Each line in the records below, from the one that contains "Task: Click the Chia sẻ button under the post" to the one that contains "1024x629 pixels.", should be reproduced exactly, the first and last included.

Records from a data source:
______
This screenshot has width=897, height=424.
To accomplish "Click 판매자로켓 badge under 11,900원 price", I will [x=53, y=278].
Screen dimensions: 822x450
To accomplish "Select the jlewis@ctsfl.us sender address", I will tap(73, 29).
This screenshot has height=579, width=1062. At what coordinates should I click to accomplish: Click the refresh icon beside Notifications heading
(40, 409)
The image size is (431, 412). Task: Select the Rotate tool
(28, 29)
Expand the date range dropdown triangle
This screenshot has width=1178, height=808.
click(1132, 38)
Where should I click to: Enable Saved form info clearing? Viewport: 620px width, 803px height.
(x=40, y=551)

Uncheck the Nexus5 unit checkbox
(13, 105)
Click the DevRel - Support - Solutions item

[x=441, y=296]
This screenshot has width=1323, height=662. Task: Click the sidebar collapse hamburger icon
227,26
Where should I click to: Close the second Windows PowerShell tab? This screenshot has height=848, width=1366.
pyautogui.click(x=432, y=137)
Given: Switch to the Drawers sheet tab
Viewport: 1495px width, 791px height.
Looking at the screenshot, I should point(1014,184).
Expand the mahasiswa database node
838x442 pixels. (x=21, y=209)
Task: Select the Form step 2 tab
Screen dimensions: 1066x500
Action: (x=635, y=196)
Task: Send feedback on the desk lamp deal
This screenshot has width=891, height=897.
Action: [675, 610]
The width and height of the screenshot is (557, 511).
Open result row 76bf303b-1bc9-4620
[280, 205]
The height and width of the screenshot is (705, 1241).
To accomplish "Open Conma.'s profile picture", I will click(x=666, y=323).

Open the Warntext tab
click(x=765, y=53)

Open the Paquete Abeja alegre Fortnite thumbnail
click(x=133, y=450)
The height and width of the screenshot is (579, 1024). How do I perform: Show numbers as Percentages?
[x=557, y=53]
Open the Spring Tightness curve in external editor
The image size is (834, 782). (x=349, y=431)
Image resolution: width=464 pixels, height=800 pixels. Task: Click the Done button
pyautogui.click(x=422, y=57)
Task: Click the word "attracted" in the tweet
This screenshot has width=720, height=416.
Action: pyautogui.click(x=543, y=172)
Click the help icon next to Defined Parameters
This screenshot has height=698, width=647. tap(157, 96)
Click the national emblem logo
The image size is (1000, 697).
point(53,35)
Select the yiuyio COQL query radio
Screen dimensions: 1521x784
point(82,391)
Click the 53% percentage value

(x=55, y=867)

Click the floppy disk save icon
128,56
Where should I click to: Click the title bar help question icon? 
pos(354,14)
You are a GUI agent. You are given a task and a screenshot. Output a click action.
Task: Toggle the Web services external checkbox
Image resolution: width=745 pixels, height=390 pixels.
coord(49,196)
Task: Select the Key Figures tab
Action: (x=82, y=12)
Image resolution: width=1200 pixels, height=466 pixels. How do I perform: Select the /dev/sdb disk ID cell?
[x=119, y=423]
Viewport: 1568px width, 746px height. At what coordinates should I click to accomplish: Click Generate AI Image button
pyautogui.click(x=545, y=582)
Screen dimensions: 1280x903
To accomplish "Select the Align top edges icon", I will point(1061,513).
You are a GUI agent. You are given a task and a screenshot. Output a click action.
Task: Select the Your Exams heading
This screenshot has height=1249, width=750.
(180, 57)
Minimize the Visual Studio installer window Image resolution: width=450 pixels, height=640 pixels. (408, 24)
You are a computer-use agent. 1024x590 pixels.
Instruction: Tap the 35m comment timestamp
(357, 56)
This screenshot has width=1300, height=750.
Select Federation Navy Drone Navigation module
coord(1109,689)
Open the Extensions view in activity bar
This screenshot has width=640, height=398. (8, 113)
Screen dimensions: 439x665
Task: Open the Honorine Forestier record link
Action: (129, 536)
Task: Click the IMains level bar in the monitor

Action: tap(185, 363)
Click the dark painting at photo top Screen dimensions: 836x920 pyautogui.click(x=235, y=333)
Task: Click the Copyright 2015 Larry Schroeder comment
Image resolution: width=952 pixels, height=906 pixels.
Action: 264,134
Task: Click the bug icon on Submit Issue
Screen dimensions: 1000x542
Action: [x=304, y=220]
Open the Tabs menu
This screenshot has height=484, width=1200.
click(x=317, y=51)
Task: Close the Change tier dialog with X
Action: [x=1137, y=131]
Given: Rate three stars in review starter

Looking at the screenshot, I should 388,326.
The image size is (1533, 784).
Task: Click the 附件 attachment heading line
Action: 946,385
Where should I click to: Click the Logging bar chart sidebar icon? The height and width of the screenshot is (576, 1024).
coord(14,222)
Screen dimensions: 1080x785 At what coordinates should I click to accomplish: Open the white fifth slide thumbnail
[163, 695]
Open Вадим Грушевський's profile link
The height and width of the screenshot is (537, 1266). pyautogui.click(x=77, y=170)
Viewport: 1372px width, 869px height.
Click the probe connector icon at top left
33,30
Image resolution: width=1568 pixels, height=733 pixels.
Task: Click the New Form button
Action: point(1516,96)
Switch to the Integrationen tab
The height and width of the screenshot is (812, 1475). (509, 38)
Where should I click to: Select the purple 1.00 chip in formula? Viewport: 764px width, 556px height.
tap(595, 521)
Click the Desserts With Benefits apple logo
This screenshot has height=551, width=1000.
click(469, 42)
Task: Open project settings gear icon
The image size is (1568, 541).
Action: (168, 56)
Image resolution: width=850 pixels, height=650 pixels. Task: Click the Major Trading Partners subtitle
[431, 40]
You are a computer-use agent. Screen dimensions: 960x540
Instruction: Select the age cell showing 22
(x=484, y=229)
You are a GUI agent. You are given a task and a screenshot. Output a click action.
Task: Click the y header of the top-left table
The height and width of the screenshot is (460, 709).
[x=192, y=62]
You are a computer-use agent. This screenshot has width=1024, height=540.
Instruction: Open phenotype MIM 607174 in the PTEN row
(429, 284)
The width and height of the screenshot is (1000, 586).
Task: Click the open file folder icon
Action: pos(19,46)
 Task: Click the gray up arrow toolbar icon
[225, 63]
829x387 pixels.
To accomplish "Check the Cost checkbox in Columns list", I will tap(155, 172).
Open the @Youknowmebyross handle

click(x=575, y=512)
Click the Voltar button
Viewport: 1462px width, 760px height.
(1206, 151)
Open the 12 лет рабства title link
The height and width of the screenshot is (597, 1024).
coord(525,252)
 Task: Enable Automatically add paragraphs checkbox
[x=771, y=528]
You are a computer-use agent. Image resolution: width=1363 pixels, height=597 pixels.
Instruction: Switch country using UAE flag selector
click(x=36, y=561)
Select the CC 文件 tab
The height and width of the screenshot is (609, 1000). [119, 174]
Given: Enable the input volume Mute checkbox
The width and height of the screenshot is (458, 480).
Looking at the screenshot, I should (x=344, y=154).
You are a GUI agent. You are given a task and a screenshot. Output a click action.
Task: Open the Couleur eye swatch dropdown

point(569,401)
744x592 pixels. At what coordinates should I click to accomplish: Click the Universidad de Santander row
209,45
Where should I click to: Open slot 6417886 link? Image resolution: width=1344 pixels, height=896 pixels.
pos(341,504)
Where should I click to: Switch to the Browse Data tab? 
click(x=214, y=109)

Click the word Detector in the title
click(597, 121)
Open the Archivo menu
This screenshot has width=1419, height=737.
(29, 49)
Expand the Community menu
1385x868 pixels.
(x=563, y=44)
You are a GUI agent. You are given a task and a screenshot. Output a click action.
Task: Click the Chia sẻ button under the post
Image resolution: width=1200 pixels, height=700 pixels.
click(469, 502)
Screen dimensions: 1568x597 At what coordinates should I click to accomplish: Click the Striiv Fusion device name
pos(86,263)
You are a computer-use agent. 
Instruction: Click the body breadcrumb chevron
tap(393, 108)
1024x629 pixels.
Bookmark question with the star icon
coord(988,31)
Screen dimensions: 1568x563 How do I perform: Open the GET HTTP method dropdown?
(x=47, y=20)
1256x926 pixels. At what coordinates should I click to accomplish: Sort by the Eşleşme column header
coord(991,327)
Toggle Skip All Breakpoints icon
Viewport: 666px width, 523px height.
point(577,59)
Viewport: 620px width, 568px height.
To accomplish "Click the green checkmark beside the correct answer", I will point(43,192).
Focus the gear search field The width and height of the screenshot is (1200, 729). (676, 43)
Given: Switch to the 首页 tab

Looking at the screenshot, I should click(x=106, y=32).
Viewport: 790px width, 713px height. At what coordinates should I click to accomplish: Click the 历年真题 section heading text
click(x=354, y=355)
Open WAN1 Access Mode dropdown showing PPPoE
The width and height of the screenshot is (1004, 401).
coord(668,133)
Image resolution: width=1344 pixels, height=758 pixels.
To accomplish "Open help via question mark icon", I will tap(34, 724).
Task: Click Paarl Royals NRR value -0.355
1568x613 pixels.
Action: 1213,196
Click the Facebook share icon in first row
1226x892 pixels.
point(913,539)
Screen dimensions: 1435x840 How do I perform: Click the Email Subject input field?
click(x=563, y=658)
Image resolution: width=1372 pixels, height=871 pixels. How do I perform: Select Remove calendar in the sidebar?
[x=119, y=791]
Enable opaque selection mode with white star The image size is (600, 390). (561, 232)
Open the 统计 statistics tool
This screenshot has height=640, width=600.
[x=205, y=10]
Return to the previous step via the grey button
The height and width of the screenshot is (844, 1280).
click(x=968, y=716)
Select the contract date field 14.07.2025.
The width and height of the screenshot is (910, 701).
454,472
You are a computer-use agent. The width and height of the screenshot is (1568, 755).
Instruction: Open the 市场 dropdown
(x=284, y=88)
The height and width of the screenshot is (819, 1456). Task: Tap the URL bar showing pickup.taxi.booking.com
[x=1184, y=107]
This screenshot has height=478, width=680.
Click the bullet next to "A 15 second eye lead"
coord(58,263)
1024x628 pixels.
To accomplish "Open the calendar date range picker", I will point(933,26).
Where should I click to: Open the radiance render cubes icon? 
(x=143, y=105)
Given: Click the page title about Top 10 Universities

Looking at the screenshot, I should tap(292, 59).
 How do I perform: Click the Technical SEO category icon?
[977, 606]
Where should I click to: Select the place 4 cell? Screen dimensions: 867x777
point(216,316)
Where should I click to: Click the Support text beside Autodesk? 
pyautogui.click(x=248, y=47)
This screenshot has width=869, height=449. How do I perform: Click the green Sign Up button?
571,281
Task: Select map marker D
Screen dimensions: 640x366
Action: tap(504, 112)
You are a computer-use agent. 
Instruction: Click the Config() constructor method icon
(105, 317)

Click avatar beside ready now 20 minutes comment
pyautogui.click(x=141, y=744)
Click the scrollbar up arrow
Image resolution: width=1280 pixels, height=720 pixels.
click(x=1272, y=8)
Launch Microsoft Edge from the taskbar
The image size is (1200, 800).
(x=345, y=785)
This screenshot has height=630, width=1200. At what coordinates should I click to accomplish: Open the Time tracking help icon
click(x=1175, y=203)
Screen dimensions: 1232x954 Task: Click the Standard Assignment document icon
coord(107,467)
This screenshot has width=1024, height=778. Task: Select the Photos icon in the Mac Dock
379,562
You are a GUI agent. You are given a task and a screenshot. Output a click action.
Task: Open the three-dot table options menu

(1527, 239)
______
== Exercise output ==
Task: Click the Chia sẻ button under the post
Image resolution: width=1200 pixels, height=700 pixels.
click(469, 502)
Screen dimensions: 1568x597 At what coordinates should I click to accomplish: Click the Striiv Fusion device name
pos(86,263)
You are a computer-use agent. 
Instruction: Click the body breadcrumb chevron
tap(393, 108)
1024x629 pixels.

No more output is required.